THE WORLD NEEDS MORE PURPLE PEOPLE

A monohued tally of positive character traits.

Purple is a “magic color,” affirm the authors (both actors, though Hart’s name recognition is nowhere near the level of Bell’s), and “purple people” are the sort who ask questions, laugh wholeheartedly, work hard, freely voice feelings and opinions, help those who might “lose” their own voices in the face of unkindness, and, in sum, can “JUST BE (the real) YOU.” Unlike the obsessive protagonist of Victoria Kann’s Pinkalicious franchise, being a purple person has “nothing to do with what you look like”—a point that Wiseman underscores with scenes of exuberantly posed cartoon figures (including versions of the authors) in casual North American attire but sporting a wide range of ages, skin hues, and body types.
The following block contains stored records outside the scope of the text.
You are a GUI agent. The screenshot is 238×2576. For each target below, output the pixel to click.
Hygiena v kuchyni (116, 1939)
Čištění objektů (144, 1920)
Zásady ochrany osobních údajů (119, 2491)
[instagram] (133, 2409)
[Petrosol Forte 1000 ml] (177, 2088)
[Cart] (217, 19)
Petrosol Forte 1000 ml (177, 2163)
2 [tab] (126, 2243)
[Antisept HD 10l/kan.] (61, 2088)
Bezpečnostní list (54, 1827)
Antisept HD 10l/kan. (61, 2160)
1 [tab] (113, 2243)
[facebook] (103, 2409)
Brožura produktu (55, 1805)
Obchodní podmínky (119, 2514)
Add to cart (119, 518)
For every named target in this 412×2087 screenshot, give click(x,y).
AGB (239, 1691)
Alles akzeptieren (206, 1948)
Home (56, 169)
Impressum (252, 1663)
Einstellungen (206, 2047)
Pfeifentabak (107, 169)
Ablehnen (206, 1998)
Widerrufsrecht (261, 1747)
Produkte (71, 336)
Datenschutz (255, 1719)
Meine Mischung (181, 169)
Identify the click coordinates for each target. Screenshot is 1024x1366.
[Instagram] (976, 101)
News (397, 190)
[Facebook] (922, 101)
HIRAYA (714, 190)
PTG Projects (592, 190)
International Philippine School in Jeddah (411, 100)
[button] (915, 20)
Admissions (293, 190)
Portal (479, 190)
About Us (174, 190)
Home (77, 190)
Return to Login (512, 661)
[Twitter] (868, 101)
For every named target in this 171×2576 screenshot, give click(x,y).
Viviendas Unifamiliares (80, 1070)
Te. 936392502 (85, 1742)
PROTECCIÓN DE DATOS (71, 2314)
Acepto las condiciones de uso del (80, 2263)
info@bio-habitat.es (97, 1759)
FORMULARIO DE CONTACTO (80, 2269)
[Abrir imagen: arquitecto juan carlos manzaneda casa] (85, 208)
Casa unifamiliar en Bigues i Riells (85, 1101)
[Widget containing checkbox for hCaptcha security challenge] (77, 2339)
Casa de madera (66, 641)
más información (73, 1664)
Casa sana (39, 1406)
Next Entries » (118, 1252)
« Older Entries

A crowded playground at the close (no social distancing here) displays all this wholesome behavior in action. Plenty of purple highlights, plus a plethora of broad smiles and wide-open mouths, crank up the visual energy—and if the earnest overall tone doesn’t snag the attention of young audiences, a grossly literal view of the young narrator and a grandparent “snot-out-our-nose laughing” should do the trick. (This book was reviewed digitally with 10.4-by-20.6-inch double-page spreads viewed at 22.2% of actual size.)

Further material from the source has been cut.